** Task item **
From the office market article, list every company whose discount to net asset value is given, along with that figure.

There has been an awful lot of conjecture surrounding the future of the office and not of lot of data on which to pin anything on. Well, that seems to be changing as some of the big London developers update the market on recent activity and letting brokers’ deal flow data start to reveal trends.
We had Craig Wright, head of European real estate research at abrdn, give a keynote speech at our Property Webinar this week (which also included presentations from the managers of Stenprop, Triple Point Social Housing and Aberdeen Standard European Logistics Income) on this very topic and it is now becoming apparent that a two-tier office market is forming.
As more and more people work from home for at least one or two days a week, the company head office is going to have to change. Employees will expect certain things from the office to entice them back, Wright argued. A good location close to mainline stations, provision of amenities and collaboration areas, and tech enabled space (for things like desk booking apps and air quality control) will be some of the top office needs.
This can only be provided by new built stock. Availability of second-hand office space has gone up dramatically since the start of the pandemic, as can be seen in the figure below. However, new build offices have fared well.
This has been borne out in recent trading updates from Great Portland Estates and Helical and statistics released by JLL, which show that overall central London vacancy rates remain at around 7%, but Grade A space is below 1%.
Helical, which has office developments focused around the City of London, reported a marked increase in enquiries from potential tenants for its vacant space, while Great Portland Estates (office developments across central London) signed lettings worth £12.7m of new annual rents in the three months to the end of June, with a further £14.9m under offer. “As momentum in our markets builds, we can expect demand for our flexible and sustainable spaces to grow,” chief executive Toby Courtauld said.
The sustainability credentials of not just offices but all property should be right at the top of the agenda of all developers. Helical’s chief executive Gerald Kaye said the momentum in letting activity in central London reflected the “divergence in the market and reinforces our view that there will be a clear ‘green premium’ for the best-in-class office space and a ‘brown discount’ for the rest.
Abrdn’s Wright argued there will be many “stranded assets” in the market that are not appealing to tenants or investors. This will become even more apparent over the next few years when energy efficiency target dates near.
Estimated energy usage of existing offices in the UK is three times greater than the 2030 target, while current ‘best-in-class’ stock is still double the target.
Best-in-class to outperform
Strong evidence is starting to come through that a two-tier office market is developing and best-in-class offices that meet the needs of tenants and their employees and meet sustainability credentials will continue to outperform. The big central London office developers look in good shape to deliver this and look good value. Helical is trading at a discount to net asset value of 17.2%, while Great Portland and Derwent London are on discounts of 6.0% and 10.4% respectively.

** Data for review **
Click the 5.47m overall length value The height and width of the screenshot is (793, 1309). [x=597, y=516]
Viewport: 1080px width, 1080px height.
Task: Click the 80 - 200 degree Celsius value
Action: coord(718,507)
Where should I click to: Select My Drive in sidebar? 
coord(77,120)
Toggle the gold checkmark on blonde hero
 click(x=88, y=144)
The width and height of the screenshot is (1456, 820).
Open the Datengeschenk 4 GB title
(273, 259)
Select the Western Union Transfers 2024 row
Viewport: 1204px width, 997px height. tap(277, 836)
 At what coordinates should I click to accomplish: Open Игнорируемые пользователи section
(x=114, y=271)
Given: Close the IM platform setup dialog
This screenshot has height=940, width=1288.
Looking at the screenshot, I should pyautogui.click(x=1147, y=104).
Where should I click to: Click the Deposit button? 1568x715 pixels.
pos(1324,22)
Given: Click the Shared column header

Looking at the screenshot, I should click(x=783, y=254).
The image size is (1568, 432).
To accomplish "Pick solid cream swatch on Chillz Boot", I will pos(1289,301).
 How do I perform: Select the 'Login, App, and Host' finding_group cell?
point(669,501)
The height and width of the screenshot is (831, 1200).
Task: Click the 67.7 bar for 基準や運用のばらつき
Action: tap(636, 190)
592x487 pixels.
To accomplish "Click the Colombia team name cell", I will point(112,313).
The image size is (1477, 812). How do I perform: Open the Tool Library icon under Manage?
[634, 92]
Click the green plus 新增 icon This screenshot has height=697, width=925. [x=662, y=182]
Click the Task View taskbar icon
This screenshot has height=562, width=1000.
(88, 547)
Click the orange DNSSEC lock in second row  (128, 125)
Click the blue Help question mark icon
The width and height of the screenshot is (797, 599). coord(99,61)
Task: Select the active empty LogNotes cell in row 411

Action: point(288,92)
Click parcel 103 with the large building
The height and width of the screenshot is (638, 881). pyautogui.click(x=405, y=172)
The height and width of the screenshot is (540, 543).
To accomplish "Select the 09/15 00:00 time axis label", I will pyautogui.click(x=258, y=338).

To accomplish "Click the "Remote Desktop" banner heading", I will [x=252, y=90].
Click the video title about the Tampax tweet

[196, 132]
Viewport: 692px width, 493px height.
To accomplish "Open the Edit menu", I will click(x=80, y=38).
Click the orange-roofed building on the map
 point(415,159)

** Your response **
Helical: 17.2%
Great Portland Estates: 6.0%
Derwent London: 10.4%